• **Passage**:
Farrar's Faucet: A psychologist’s candid, productive and often humorous take on principled business behavior and better business outcomes.

The King's Speech

We have just seen "The King's Speech", a movie about George VI and an Australian speech therapist, the man who helps him find his confidence and ability to rally the English during the second world war.  

It's a great drama about the royal family and their crisis as Edward VIII abdicated and the shy Prince Albert found himself the leader of what the film describes as "a quarter of the world's population."

Here's what I took away from the movie:  If you are having difficulties dealing with the demands of your position you can do a lot worse than getting yourself an Australian coach!

Ok, that's a little tongue-in-cheek and a more than a little self-serving, but what the heck.

Geoffrey Rush captures the Australian archetype really well.  Faced with a prince and heir apparent to the British crown he nevertheless insists he's Lionel, and the prince will go by Bertie, just as he does with his close friends and family.  

When Prince Albert argues about the course of the therapy Lionel insists "my castle, my rules."  And when Prince Albert and the future Queen Elizabeth, (The current Queen Elizabeth's mother), doubt Lionel's effectiveness he lets his results recorded on a gramophone record speak for themselves.

Despite the professional chasm between the worlds the two individuals inhabit they come together as equals in the coaching process.  Lionel and Bertie struggle through ups and downs together, but one thing the future king never has to doubt is that Lionel is definitely on his side.

The speech therapist's one mis-step in the movie comes when he oversteps the boundaries of their relationship and presumes to give advice on the throne and how to run the kingdom.

I work with partners in big city law firms, CEOs, senior executives and very successful entrepreneurs:  I know my stuff, but I sincerely hope they never think I believe I can run their business better than they can!

I really liked the Lionel Logue character.  I almost wish every management consultant and coach had to watch this film and critically compare their practice with the trusted Lionel Logue…I wonder how many  would fall short.

[Rows from a dataset]
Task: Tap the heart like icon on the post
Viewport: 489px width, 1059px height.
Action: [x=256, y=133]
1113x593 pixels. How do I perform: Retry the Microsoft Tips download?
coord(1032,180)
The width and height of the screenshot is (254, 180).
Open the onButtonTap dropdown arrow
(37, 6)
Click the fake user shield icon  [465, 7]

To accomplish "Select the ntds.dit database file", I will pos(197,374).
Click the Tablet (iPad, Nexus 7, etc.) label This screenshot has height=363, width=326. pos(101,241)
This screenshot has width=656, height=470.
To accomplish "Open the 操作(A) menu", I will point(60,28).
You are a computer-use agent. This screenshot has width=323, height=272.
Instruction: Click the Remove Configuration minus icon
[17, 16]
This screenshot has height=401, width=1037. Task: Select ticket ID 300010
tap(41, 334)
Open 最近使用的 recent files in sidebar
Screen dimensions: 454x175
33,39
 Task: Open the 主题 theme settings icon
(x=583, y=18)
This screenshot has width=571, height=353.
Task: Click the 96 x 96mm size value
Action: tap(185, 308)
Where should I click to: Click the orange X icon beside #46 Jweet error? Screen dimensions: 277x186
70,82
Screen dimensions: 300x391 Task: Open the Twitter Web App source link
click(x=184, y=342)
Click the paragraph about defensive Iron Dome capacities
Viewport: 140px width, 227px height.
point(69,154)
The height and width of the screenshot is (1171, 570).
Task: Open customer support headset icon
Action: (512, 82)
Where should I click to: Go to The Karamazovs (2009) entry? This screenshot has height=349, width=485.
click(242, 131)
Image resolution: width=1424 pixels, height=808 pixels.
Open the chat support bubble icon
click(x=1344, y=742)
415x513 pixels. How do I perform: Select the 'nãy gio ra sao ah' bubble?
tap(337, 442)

• **Try it**:
Answer these questions about the post on "The King's Speech":
(a) What does Lionel insist when Prince Albert argues about the course of the therapy?
(b) What does Lionel do when Prince Albert and the future Queen Elizabeth doubt his effectiveness?
(c) What is the speech therapist's one mis-step in the movie?

• **Answer space**:
(a) He insists "my castle, my rules."
(b) He lets his results, recorded on a gramophone record, speak for themselves.
(c) He oversteps the boundaries of their relationship and presumes to give advice on the throne and how to run the kingdom.